Thirty years of twisting wrenches, pulling on lathe handles, cranking on Bridgeport mill handles, have left me with some really ostioarthritic finger joints. I have good days as well as bad days, depending on how fast the weather is changing, and humidity is climbing. On the bad days, having a small fixed blade I can just pull out and open my mail, cut open a big bag of dog food, break down a box, or open one of those cursed plastic blister packages, is a very nice thing.
If, God forbid, I find myself one day rolling around "in the mud, blood and the beer" as Mr. Cash put it, I can't see how with my sometimes semi-functional fingers groping around in a pocket, finding a knife, and then trying to use the thumb hole, thumb stud, assited opening mechanisim. I may, if I'm lucky find the handle of a small fixed blade and just grab and pull out, and have something in my hand to act like a sewing machine gone mad.
The tiny Hartsook has been a great teacher. It's tought me just how handy a small knife is that needs no operations to open it. I still have my little sak classic on my keyring for public use, as well as just being handy, but now I find myself carrying a small fixed blade more and more. I've picked up a little Scandinavian puuko knife, not much bigger than the Hartsook, but thicker built with a real wood handle that I can get a better grip on for heavier duty use than the Hartsook.
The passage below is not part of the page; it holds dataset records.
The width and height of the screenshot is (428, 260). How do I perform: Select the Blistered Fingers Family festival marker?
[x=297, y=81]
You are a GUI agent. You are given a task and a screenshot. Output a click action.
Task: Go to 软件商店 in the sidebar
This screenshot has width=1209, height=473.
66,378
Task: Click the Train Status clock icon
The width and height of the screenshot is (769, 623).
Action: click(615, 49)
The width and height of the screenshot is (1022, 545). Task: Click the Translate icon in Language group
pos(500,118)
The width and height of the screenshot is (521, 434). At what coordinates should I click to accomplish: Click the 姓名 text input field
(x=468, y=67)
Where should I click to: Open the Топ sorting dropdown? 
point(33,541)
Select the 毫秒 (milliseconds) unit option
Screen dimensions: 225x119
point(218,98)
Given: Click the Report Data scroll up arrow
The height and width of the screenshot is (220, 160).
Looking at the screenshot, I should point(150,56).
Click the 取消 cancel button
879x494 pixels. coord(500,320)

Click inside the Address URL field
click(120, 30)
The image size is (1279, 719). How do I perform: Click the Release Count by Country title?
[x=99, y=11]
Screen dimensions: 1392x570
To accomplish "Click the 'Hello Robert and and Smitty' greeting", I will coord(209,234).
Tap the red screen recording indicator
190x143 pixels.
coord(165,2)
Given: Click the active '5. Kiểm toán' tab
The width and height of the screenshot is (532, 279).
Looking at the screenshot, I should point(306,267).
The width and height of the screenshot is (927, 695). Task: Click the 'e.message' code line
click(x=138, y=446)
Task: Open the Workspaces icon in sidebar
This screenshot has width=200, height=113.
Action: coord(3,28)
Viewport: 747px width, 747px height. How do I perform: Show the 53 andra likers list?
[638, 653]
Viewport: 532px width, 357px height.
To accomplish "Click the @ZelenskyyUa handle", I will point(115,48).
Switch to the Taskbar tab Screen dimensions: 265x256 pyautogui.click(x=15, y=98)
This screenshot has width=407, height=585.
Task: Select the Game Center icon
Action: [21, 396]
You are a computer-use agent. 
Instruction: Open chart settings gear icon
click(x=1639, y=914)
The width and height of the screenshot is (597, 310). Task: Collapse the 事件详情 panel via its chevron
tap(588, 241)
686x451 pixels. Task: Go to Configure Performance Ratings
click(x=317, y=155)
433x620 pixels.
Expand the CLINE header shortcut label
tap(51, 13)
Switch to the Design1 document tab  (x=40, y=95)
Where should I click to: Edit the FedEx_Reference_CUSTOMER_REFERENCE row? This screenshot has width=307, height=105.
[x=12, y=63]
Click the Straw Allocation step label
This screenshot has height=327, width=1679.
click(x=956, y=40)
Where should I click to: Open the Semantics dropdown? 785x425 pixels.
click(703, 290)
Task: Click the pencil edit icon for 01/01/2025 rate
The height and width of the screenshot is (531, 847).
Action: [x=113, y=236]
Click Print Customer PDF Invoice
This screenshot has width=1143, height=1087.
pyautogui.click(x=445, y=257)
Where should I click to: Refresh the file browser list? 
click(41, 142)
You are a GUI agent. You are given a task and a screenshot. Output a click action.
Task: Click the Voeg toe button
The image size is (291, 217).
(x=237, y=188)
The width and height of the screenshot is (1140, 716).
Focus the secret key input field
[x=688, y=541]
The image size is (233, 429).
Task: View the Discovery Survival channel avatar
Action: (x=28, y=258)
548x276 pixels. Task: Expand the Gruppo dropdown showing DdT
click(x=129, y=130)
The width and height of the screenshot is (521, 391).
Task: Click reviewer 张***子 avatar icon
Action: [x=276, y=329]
I carry it the same way, with a discreate fine black nylon cord lanyard attached to the sheath and the belt loop of the jeans just in front of the right front pocket. I just reach in and grab the handle, pull out sheath and all, the sheath reaches the end of the short lanyard and knife comes free. When finished, put knife back in sheath dangling from belt loop and shove back down in pocket. So easy even an arthritic old fart can do it.
Maybe old dogs can learn new tricks.